Memorial to Enslaved Laborers,” Howeler and Yoon

August 16, 2020; New York Times and the Washington Post

An estimated 4,000 enslaved people—including construction workers, craftsmen, domestic servants, gardeners, cooks—labored at the University of Virginia in Charlottesville between its founding in 1819 and the South’s defeat in the Civil War in 1865. Only 578 of their names are known (at least so far). Another 311 were known by their jobs or their relation to others: e.g., bricklayer, mother, son, niece.

Now a new Memorial to Enslaved Laborers recalls the university’s slave past, as well as honoring the contributions of these 4,000 people. Because the names of more than 3,000 are lost, the architects included in the granite memorial what they call “memory marks,” small gashes in the stone that stand in for the anonymous laborers.

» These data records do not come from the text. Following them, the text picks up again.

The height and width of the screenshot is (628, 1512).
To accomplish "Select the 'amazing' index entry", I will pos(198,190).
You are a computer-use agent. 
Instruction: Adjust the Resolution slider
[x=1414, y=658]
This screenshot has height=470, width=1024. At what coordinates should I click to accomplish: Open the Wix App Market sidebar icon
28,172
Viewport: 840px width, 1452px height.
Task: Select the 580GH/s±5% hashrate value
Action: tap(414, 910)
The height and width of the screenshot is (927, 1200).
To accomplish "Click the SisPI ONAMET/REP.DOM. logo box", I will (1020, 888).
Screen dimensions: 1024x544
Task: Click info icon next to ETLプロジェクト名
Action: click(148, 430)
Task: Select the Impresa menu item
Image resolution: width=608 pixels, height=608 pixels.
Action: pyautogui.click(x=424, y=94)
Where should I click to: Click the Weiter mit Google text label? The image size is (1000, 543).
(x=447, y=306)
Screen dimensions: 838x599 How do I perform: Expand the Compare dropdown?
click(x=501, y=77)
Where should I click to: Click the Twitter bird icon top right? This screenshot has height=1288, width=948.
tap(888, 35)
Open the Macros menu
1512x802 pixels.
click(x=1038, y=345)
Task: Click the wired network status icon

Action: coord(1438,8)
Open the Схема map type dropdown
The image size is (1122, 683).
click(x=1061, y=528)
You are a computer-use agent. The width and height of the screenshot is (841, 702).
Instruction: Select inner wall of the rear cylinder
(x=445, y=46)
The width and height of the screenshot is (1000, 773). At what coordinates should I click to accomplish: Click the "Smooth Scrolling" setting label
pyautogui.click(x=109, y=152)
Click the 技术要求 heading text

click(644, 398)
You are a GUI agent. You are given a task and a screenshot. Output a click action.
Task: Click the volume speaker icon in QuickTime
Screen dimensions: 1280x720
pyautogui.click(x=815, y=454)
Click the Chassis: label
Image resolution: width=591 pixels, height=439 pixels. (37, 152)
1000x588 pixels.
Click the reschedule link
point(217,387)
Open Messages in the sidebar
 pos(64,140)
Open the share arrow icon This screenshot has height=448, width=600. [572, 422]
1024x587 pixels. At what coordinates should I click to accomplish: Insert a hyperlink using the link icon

As Phil Kennicott observes in the Washington Post, “Charlottesville is at the center of this country’s conversation about race, the legacy of slavery and the persistence of white supremacy.” This was true, he observes, long before white supremacists marched in the city’s streets in 2017 and one white nationalist rammed his car into counter-protestors, killing 32-year-old paralegal Heather Heyer and injuring 19 others. As Kennicott points out, “Idealism and cynicism were baked into the brick” of the university that Thomas Jefferson helped found.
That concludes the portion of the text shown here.